About this exercise
In the material below, find every line with "Given" and pull it out.

════════════════

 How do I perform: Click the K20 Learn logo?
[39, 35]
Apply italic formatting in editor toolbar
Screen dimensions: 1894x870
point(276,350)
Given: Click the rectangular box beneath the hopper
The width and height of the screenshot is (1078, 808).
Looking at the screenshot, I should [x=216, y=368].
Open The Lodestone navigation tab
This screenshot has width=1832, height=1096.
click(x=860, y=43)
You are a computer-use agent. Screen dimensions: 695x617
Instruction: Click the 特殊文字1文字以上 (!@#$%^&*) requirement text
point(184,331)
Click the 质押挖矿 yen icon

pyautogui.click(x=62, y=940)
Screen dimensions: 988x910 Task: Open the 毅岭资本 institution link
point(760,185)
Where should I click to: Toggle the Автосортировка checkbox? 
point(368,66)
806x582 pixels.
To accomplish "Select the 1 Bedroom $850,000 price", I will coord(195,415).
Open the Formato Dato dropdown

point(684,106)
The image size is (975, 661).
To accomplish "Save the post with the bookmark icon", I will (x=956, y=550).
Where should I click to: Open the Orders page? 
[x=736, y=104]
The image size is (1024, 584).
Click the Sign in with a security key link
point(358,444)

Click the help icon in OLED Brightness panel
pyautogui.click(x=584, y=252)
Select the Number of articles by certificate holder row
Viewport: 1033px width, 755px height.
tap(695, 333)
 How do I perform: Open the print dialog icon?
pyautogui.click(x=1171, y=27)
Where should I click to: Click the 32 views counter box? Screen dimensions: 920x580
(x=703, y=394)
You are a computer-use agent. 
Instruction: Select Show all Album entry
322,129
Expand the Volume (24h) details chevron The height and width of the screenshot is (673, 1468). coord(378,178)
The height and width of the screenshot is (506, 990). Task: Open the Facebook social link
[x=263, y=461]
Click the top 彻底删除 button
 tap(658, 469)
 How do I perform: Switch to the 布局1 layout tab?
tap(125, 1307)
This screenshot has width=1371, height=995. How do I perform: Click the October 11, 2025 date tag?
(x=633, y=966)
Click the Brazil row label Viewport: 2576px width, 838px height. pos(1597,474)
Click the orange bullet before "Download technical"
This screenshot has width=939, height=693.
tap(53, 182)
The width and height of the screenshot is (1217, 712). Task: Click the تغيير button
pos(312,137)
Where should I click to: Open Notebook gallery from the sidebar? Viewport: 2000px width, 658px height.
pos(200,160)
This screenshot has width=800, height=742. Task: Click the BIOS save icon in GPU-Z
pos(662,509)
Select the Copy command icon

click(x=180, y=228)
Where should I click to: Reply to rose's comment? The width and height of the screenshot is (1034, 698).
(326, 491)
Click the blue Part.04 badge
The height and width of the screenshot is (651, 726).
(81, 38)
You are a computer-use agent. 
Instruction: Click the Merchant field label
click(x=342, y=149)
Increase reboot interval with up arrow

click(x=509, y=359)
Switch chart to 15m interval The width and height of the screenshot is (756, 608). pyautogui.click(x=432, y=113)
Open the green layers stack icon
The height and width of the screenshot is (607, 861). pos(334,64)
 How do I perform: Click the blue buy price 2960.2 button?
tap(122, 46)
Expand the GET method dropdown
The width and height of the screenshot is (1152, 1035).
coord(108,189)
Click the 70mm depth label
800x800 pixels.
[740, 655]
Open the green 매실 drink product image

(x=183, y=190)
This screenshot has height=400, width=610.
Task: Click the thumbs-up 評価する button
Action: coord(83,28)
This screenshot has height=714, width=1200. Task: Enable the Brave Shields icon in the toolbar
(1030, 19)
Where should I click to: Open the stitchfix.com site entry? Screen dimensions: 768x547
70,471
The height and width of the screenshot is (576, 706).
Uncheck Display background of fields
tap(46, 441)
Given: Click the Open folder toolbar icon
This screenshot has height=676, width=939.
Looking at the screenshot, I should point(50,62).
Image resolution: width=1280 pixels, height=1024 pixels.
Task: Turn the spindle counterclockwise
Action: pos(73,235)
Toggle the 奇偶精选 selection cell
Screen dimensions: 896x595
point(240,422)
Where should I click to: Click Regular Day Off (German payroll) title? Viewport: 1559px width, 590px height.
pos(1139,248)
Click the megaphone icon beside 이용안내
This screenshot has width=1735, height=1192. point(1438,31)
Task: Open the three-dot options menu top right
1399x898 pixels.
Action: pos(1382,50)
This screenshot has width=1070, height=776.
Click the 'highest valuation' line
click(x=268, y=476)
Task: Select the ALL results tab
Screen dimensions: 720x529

════════════════

Task solution
Given: Click the rectangular box beneath the hopper
Given: Click the Open folder toolbar icon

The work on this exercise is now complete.